What You'll Learn
- How to achieve stillness through deep center engagement to improve balance
- Techniques for increasing intensity in toe taps and marching exercises
- The role of glute activation and heel digging in stabilizing the torso
- Proper form for inner thigh beats to support straight-leg extensions
- Essential breathing control and neck support techniques for core training
About This Video
Every dancer knows that a powerful core is the secret behind effortless balances and soaring extensions. At Broche Ballet, we believe that targeted conditioning is essential for adult dancers looking to progress safely and effectively. This 10-minute solid lying core workout, led by Julie, is specifically designed to target the muscle groups that support your technical growth.
From improving the stability of your pirouettes to increasing the height of your extensions, this routine provides the functional strength needed for ballet. The class focuses on the concept of finding stillness through center depth. Many dancers struggle with unwanted movement in the torso during difficult steps; these floor exercises help quiet the core so the legs can move freely.
You will start with fundamental alignment in a tabletop position, learning to engage the deep abdominals without arching the back. As you move into toe taps and marches, Julie offers variations to increase intensity, such as reaching the hands toward the ceiling to challenge your stability further. We also dive into specific leg and glute engagement.

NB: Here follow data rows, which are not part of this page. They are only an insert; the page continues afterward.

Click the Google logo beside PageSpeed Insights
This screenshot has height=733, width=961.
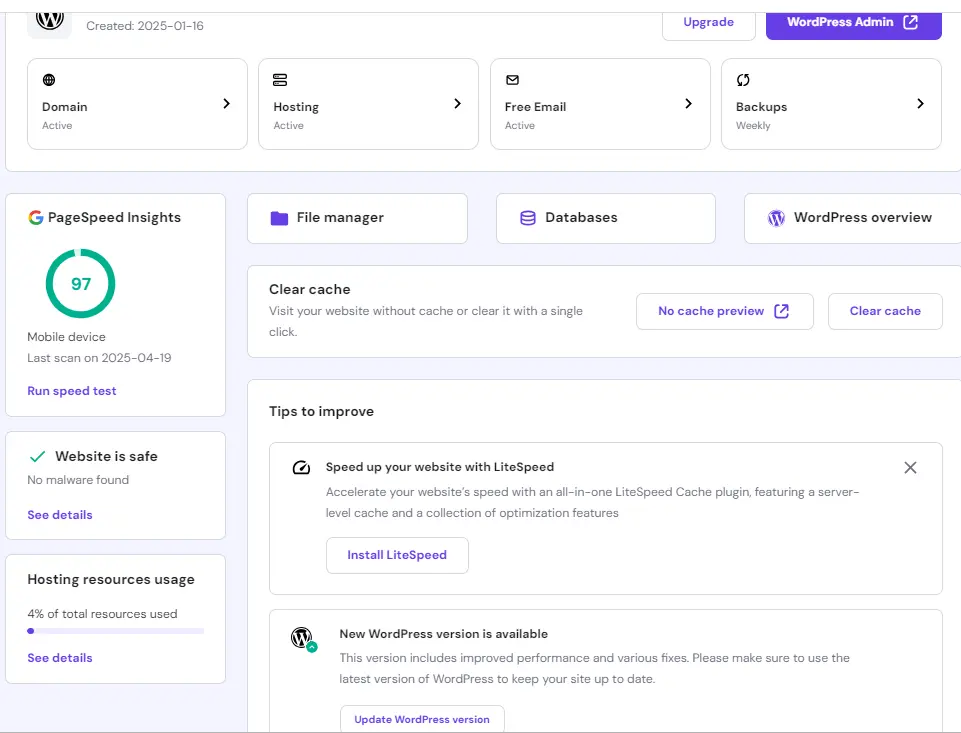coord(36,217)
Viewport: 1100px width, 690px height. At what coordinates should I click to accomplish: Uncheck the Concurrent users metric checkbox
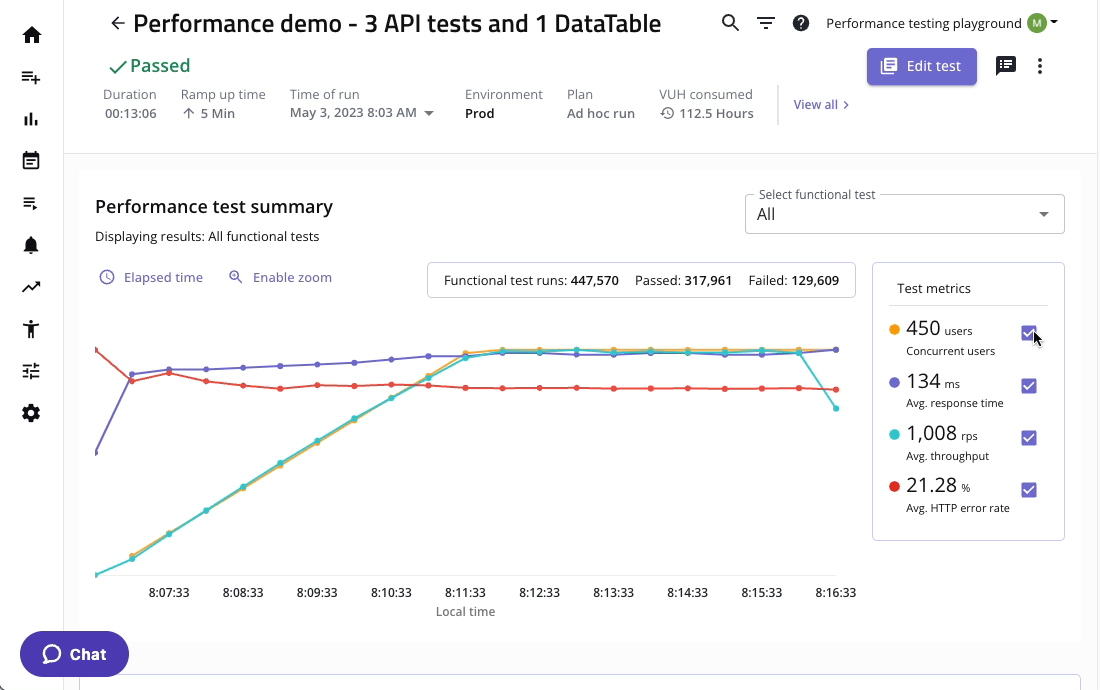point(1028,333)
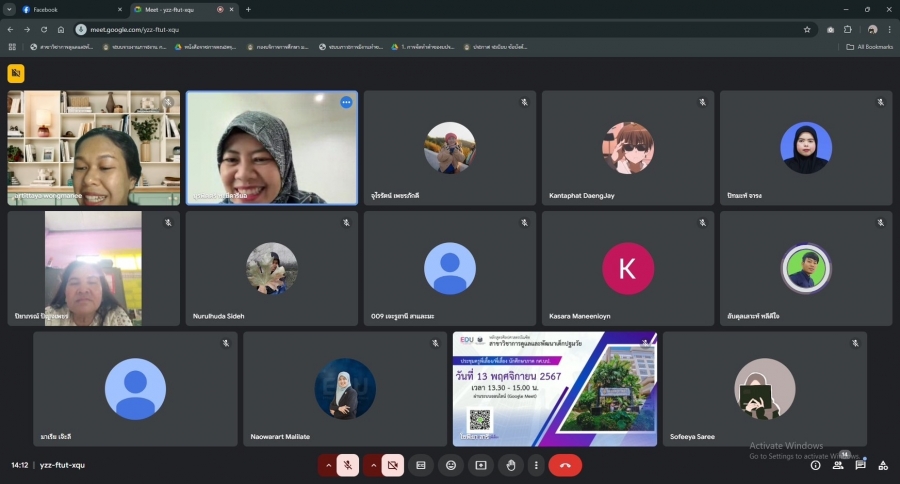Open the All Bookmarks folder

869,47
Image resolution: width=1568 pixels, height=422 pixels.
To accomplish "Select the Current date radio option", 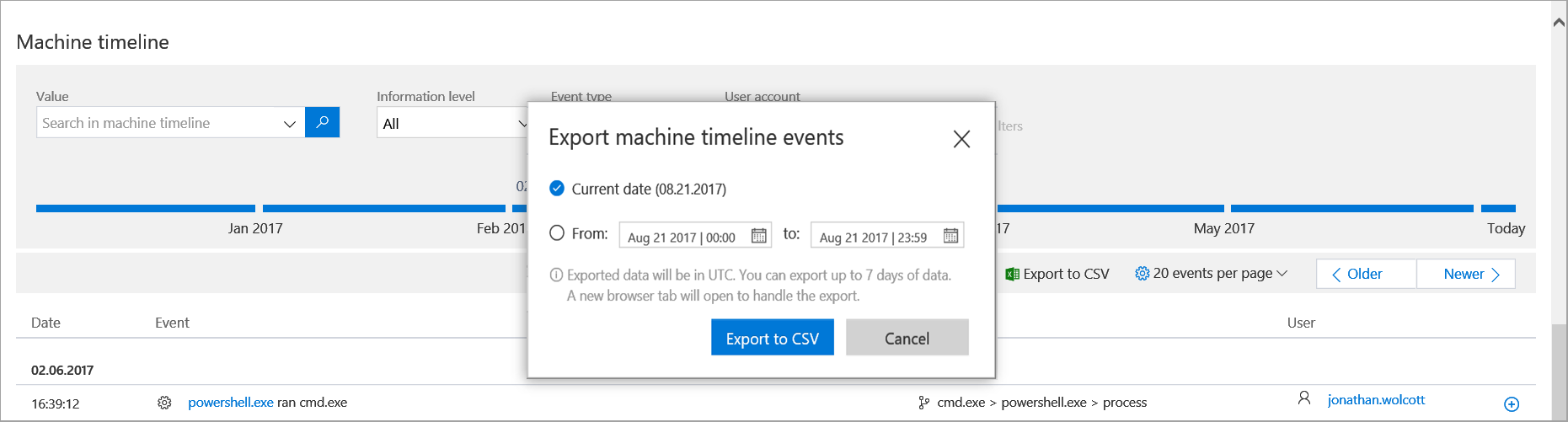I will (557, 189).
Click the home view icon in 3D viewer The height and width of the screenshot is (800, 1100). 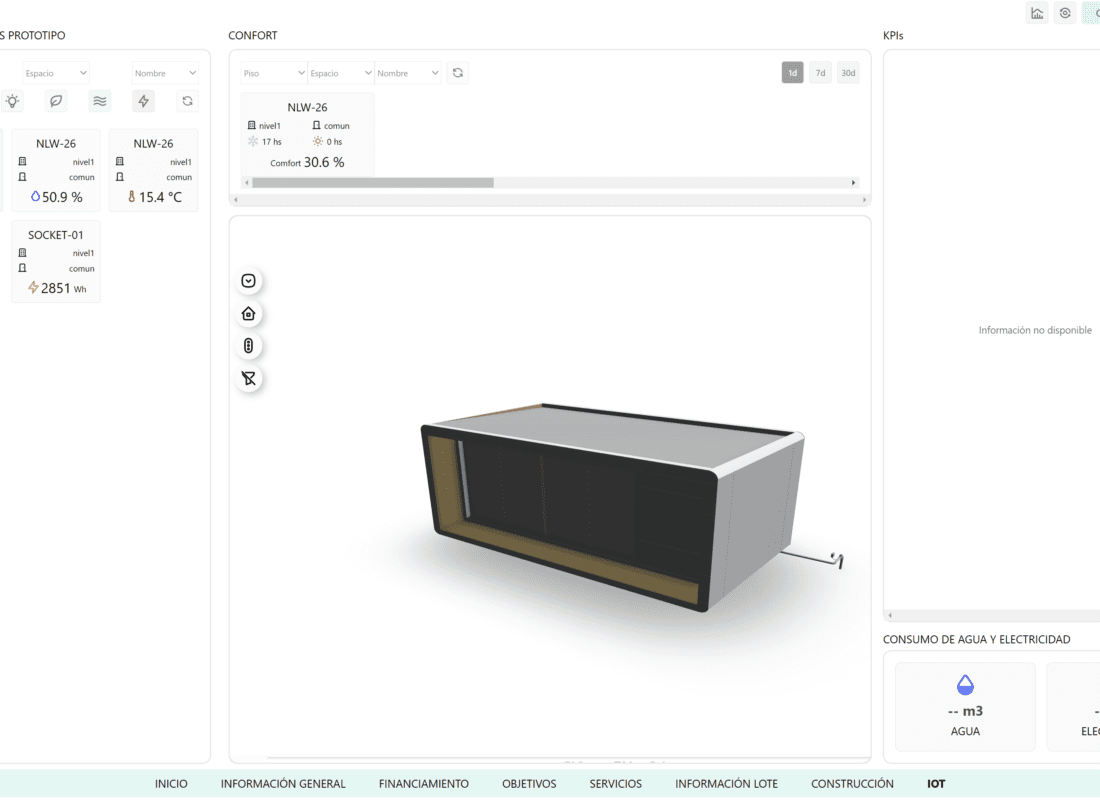249,314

The robot hands exercise emphasizes squeezing the glutes and digging the heels, which translates directly to the power needed for a strong push-off into jumps or relevé. Additionally, the inner thigh beats featured in this session are perfect for dancers working on their turnout and general leg line. By keeping the legs straight and avoiding a curved spine, you build the correct muscle memory for center work.

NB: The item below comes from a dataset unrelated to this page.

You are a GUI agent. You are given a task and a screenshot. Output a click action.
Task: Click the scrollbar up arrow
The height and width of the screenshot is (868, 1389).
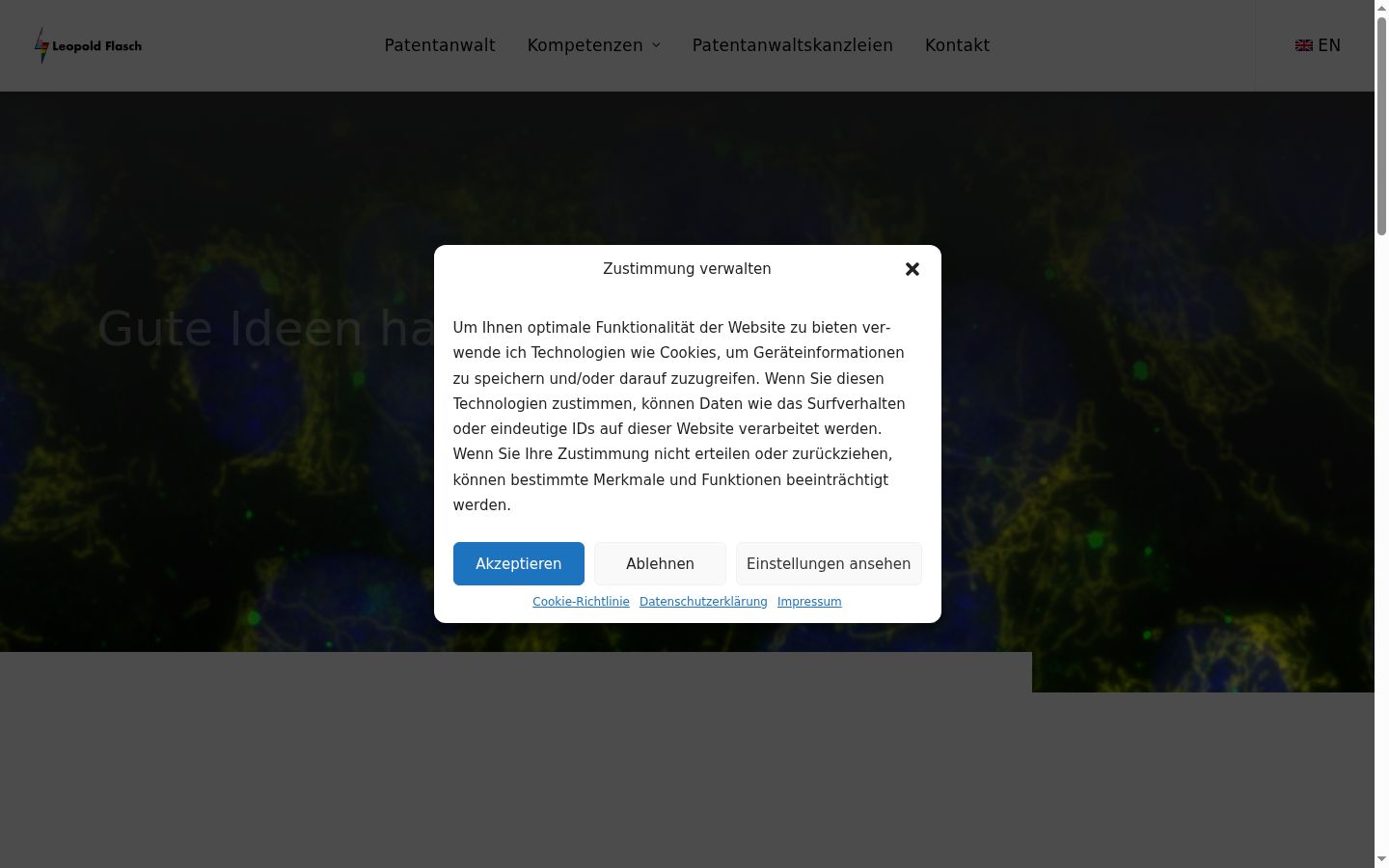point(1381,8)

Proper technique extends to how you breathe and protect your body. Julie provides essential cues for breathing control and neck support, ensuring that your head-up positions do not lead to strain. By the end of this 10-minute session, you will have a better understanding of how to knit your ribs and engage your glutes for maximum control.
This core work is a perfect daily supplement to your regular ballet training, helping you feel more grounded and secure during your next adagio or allegro combination.